- [SOURCE EXTRACT]:
-- Opening Marker --
Countries across the world must work together if there is to be hope of overcoming the novel coronavirus pandemic, the International Monetary Fund said Monday.
“The G-20 policy agenda must include a collaborative global solution to ensure the development, production, and distribution of effective medical treatments and vaccines,” the IMF said in its G20 Report on Strong, Sustainable, Balanced, and Inclusive Growth.
Underlining that all countries must be given access to sufficient health supplies and medical solutions, the fund said: “This not only helps smaller and poorer economies, it would also bring the world back to normalcy more quickly, helping activity also in larger economies.”
The report argued that export limits or bans on critical supplies must be removed quickly as such measures “limit the flow of goods at potentially great humanitarian cost.”
It said governments should continue to support households, workers and firms as “premature withdrawal of policy support would be costly in this environment.”
-- Closing Marker --
- [REQUIRED ACTION 1]:
Answer these questions about the IMF passage:
(a) On what day did the IMF make its statement?
(b) According to the report, what do export limits or bans on critical supplies do?
(c) Which groups should governments keep supporting?
- [REQUIRED ACTION 2]: Please repeat the stretch of the IMF passage from "Countries across the" through "Fund said Monday.", swapping "pandemic" for "outbreak".

- [SOURCE MATERIAL]:
-- Opening Marker --
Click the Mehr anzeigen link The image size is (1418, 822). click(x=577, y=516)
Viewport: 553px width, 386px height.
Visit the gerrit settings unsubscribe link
-- Closing Marker --
- [EXERCISE RESULT 1]:
(a) Monday.
(b) They "limit the flow of goods at potentially great humanitarian cost."
(c) Households, workers and firms.

- [EXERCISE RESULT 2]:
Countries across the world must work together if there is to be hope of overcoming the novel coronavirus outbreak, the International Monetary Fund said Monday.